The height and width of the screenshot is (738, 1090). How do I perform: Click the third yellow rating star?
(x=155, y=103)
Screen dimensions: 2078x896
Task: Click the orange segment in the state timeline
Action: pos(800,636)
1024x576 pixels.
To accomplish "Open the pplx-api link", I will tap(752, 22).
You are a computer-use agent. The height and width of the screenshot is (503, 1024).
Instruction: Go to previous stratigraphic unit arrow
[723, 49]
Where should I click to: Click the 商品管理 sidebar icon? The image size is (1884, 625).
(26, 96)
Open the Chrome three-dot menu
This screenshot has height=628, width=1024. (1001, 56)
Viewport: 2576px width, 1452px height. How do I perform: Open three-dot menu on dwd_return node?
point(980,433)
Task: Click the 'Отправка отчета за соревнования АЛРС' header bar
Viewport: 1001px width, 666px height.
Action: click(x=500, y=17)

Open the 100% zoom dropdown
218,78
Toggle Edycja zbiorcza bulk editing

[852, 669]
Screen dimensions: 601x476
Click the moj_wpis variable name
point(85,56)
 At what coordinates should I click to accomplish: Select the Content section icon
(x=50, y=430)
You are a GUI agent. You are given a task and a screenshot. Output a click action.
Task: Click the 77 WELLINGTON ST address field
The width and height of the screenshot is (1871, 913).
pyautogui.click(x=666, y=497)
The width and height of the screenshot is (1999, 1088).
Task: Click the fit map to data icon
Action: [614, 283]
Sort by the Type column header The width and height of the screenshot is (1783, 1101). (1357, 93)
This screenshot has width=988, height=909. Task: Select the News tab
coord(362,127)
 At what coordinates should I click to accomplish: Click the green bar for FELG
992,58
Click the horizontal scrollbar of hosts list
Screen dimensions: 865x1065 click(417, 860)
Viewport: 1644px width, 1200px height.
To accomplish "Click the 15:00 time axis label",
——
### What you should do:
Convert the records between the lines holding "Task: Click the 'Отправка" and "coord(362,127)", inclusive, into a JSON list of strings with one string per line, omitting blank lines.

### Task answer:
[
  "Task: Click the 'Отправка отчета за соревнования АЛРС' header bar",
  "Viewport: 1001px width, 666px height.",
  "Action: click(x=500, y=17)",
  "Open the 100% zoom dropdown",
  "218,78",
  "Toggle Edycja zbiorcza bulk editing",
  "[852, 669]",
  "Screen dimensions: 601x476",
  "Click the moj_wpis variable name",
  "point(85,56)",
  " At what coordinates should I click to accomplish: Select the Content section icon",
  "(x=50, y=430)",
  "You are a GUI agent. You are given a task and a screenshot. Output a click action.",
  "Task: Click the 77 WELLINGTON ST address field",
  "The width and height of the screenshot is (1871, 913).",
  "pyautogui.click(x=666, y=497)",
  "The width and height of the screenshot is (1999, 1088).",
  "Task: Click the fit map to data icon",
  "Action: [614, 283]",
  "Sort by the Type column header The width and height of the screenshot is (1783, 1101). (1357, 93)",
  "This screenshot has width=988, height=909. Task: Select the News tab",
  "coord(362,127)"
]